Integrating spatial transcriptomics data across different conditions, technologies, and developmental stages

Abstract With the rapid generation of spatial transcriptomics (ST) data, integrative analysis of multiple ST datasets from different conditions, technologies, and developmental stages is becoming increasingly important. However, identifying shared and specific spatial domains across ST datasets of multiple slices remains challenging. To this end, we develop a graph attention neural network STAligner for integrating and aligning ST datasets, enabling spatially-aware data integration, simultaneous spatial domain identification, and downstream comparative analysis. We apply STAligner to the integrative analysis of ST datasets of the human cortex slices from different samples, the mouse olfactory bulb slices generated by two profiling technologies, the mouse hippocampus tissue slices under normal and Alzheimer’s disease conditions, and the spatiotemporal atlases of mouse organogenesis.
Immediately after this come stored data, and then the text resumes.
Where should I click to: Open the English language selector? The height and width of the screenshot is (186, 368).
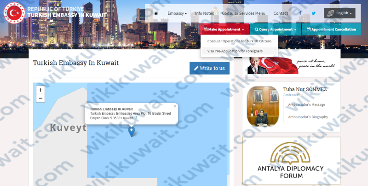[339, 13]
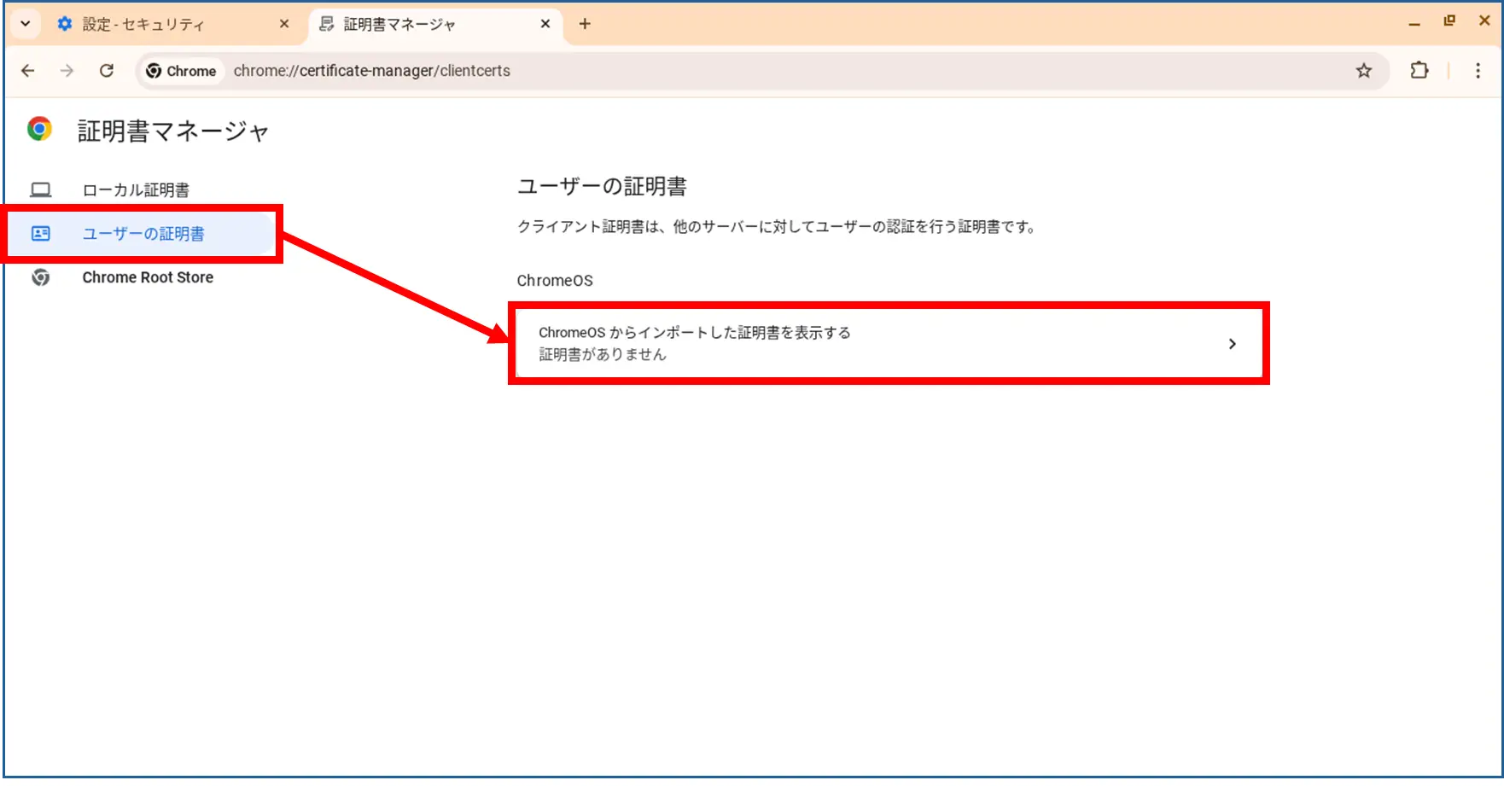Open the Extensions puzzle icon
The height and width of the screenshot is (786, 1504).
tap(1419, 71)
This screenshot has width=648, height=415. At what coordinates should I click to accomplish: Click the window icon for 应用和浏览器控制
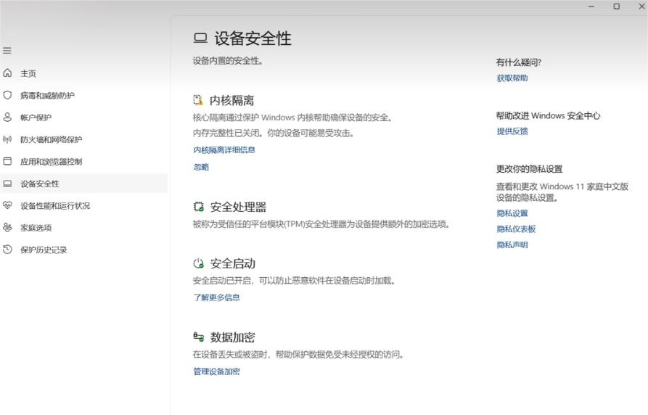(7, 161)
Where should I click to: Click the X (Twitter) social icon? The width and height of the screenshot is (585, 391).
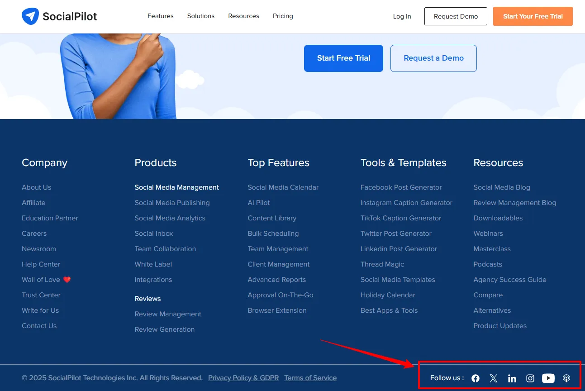coord(493,378)
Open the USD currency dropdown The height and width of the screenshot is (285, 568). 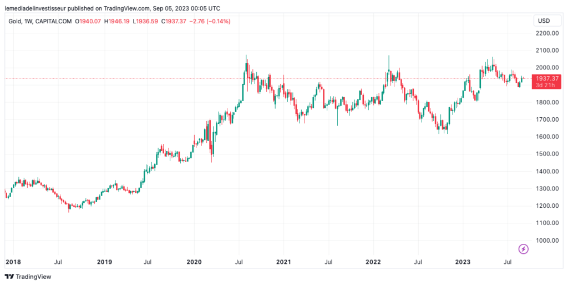543,21
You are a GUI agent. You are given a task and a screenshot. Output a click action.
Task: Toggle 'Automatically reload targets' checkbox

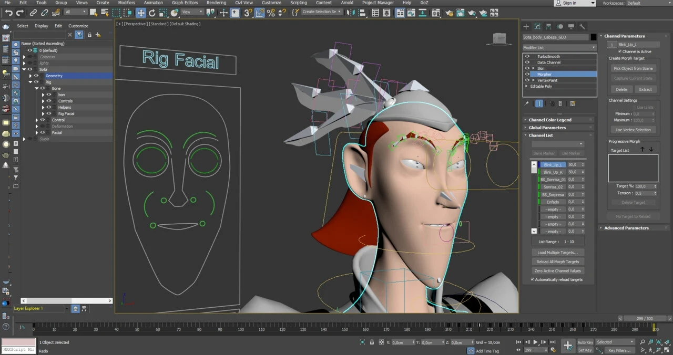click(532, 279)
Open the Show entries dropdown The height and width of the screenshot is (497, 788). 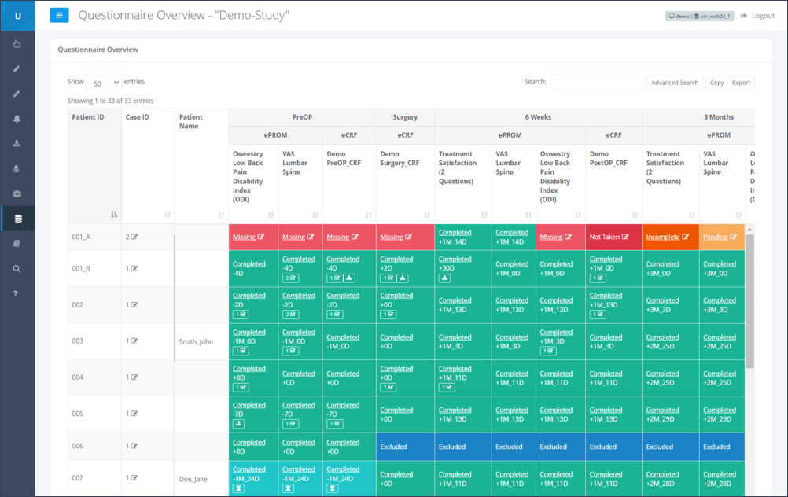click(103, 83)
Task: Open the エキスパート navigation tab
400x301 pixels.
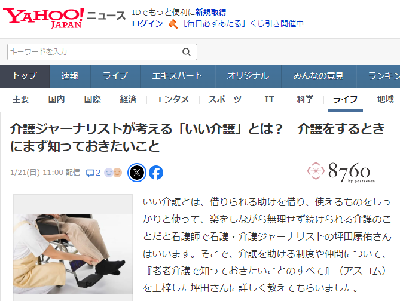Action: 178,76
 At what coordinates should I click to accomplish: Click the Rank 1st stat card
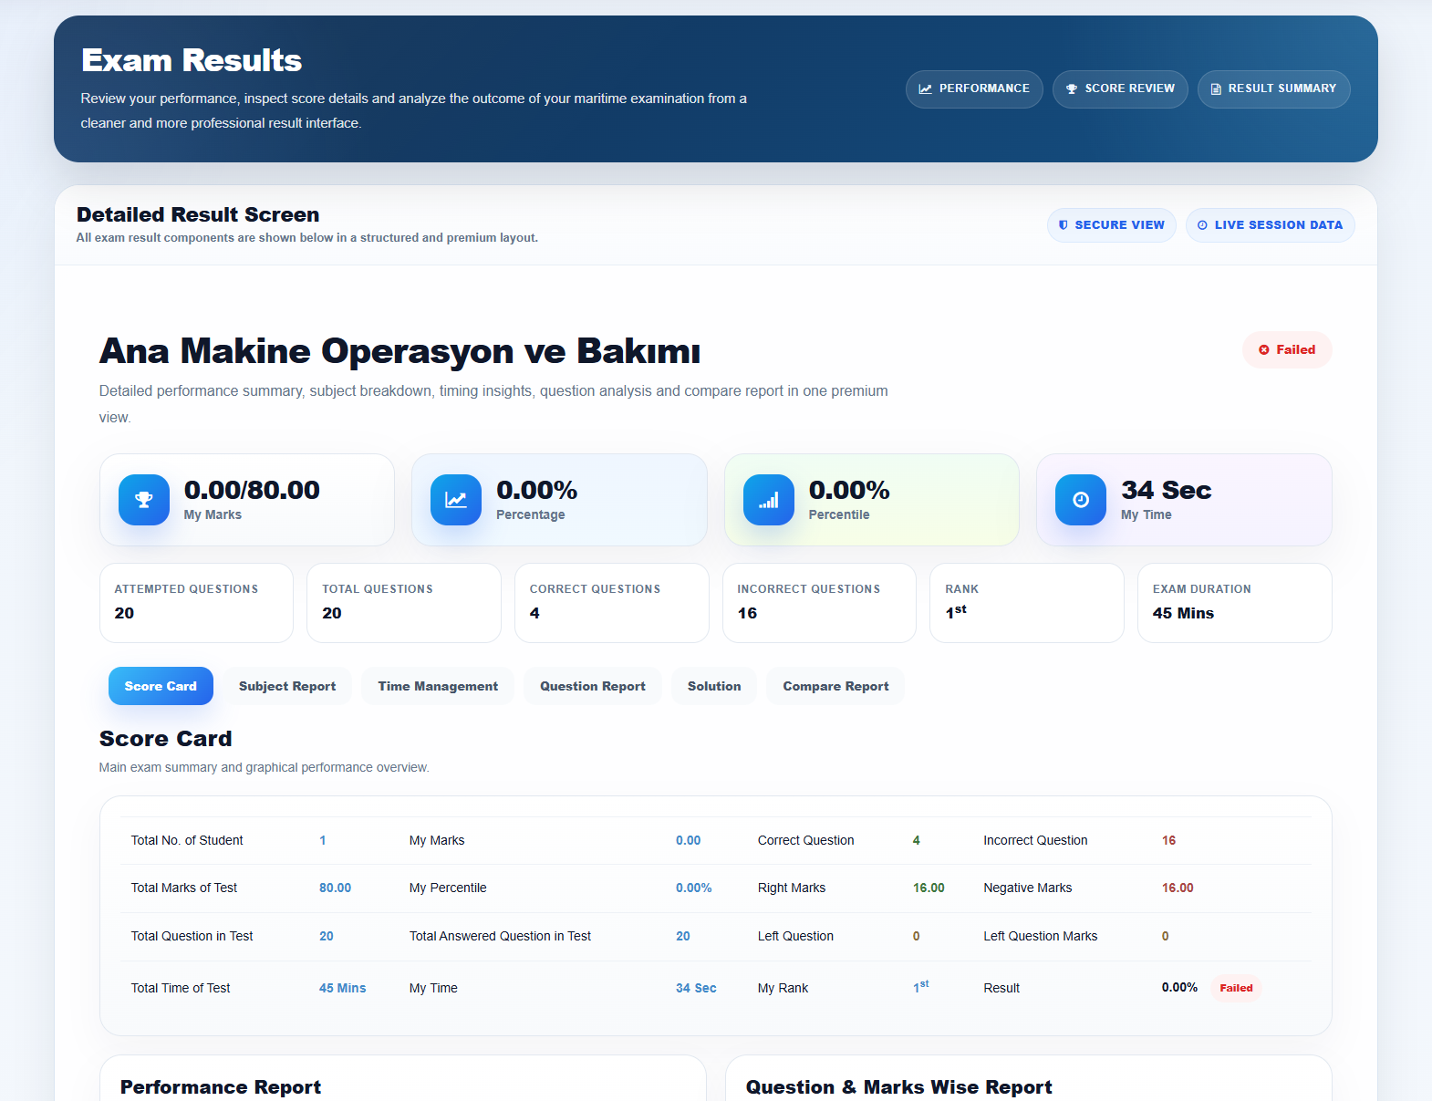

STAligner efficiently captures the shared tissue structures across different slices, the disease-related substructures, and the dynamical changes during mouse embryonic development. Additionally, the shared spatial domain and nearest neighbor pairs identified by STAligner can be further considered as corresponding pairs to guide the three-dimensional reconstruction of consecutive slices, achieving more accurate local structure-guided registration results than the existing method.